Ready-Made Job for Gore the Vice President Is Seen as an Ideal Person to Lead the Final Negotiation and Implementation of the North American Free Trade Agreement

By Andrew Reding. Andrew Reding directs the North America Project of the World Policy Institute Research . | The Christian Science Monitor, March 2, 1993 | Go to article overview

Ready-Made Job for Gore the Vice President Is Seen as an Ideal Person to Lead the Final Negotiation and Implementation of the North American Free Trade Agreement


Andrew Reding. Andrew Reding directs the North America Project of the World Policy Institute Research ., The Christian Science Monitor


IN his economic address to Congress, President Clinton reaffirmed his intention to move ahead with the North American Free Trade Agreement (NAFTA), with "appropriate safeguards for our workers and the environment." Underlying the statement is the president's concern that unfair trade practices could cost United States jobs, counteracting the promise of job creation under free trade and jeopardizing the gains in employment that are essential to his plan for economic renewal.

_Written problem_
Pick up the opinion piece on Gore and NAFTA after its last sentence and carry it forward.

Lines of data:
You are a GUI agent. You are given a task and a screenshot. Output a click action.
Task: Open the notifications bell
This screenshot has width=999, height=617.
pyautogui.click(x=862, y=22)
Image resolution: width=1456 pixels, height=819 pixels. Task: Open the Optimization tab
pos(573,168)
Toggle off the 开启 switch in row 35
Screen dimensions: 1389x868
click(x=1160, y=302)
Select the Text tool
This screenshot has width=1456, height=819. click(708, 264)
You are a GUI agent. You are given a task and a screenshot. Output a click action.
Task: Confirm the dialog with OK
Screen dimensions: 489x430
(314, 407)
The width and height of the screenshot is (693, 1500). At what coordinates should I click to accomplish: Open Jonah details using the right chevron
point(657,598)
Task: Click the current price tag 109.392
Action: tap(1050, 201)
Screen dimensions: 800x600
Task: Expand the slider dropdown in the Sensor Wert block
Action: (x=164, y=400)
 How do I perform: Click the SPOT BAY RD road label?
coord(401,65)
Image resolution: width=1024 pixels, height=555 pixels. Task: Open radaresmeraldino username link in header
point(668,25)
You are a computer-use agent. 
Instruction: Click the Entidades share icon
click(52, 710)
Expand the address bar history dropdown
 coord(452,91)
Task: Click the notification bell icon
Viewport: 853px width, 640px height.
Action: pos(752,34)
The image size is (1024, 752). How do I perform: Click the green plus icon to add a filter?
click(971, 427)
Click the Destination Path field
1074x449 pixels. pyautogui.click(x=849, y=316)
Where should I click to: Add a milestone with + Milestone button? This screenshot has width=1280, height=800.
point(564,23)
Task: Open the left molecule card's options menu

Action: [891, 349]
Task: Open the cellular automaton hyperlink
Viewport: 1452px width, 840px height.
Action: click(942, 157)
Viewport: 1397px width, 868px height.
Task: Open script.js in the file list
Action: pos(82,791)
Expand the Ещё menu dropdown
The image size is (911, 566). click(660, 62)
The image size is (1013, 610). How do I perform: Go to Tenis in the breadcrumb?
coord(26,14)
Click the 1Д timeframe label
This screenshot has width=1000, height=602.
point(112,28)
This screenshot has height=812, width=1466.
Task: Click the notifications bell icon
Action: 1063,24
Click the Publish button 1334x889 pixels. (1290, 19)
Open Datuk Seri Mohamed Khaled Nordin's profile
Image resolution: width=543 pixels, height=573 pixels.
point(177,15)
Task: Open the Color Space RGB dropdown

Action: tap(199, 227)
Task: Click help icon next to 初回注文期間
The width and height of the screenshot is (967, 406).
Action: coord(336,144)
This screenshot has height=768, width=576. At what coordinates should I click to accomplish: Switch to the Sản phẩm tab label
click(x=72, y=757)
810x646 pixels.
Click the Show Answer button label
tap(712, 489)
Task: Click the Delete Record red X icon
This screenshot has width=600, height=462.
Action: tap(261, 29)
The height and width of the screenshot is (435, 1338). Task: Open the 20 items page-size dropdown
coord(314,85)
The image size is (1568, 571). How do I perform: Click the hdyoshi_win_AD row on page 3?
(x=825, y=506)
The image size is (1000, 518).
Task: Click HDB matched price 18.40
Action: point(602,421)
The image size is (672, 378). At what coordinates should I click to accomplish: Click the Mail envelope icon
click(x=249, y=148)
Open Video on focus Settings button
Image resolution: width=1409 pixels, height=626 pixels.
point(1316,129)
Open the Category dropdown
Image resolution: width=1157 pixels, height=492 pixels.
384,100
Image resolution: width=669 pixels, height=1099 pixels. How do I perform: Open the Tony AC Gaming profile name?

_Exercise answer_
In view of the importance of a well-designed trade agreement to the economic, social, and environmental welfare of the continent, the president should assign the same high level of attention and talent to the international component of his economic plan as he has been devoting to the domestic component. A particularly effective way of doing this would be to ask the vice president to oversee the final negotiation and implementation of NAFTA and its parallel agreements.

Wrapping up a good trade agreement will require a combination of two skills. One is the ability to work closely with Congress to secure a strong package that will command broad support. The other is familiarity with international law and its application to enforcement of labor and environmental standards.

Vice President Al Gore Jr. is ideally suited for both tasks. He is the perfect liaison between the White House and Congress. Unlike the president, who has already twice stumbled into needless confrontations with powerful committee chairmen, the vice president is savvy in the ways of Capitol Hill. As a consummate team player, Vice President Gore will be able to marshal support from congressional power brokers to achieve the administration's legislative goals.

In the case of NAFTA, that will mean taking into account the concerns of such well-versed committee chairmen as Sen. Daniel Moynihan (D) of New York, who heads the Senate Finance Committee, and Rep. John LaFalce (D) of New York, who heads the House Committee on Small Business. Though both strongly support open trade, they are just as emphatic in pointing out that free trade must rest on a secure foundation of respect for human rights and due process, a foundation so far lacking in Mexico. Parallel misgivings are being voiced by House Democratic Majority Leader Richard Gephardt of Missouri, who warns that without strong labor and environmental guarantees, NAFTA will export good US jobs to Mexico.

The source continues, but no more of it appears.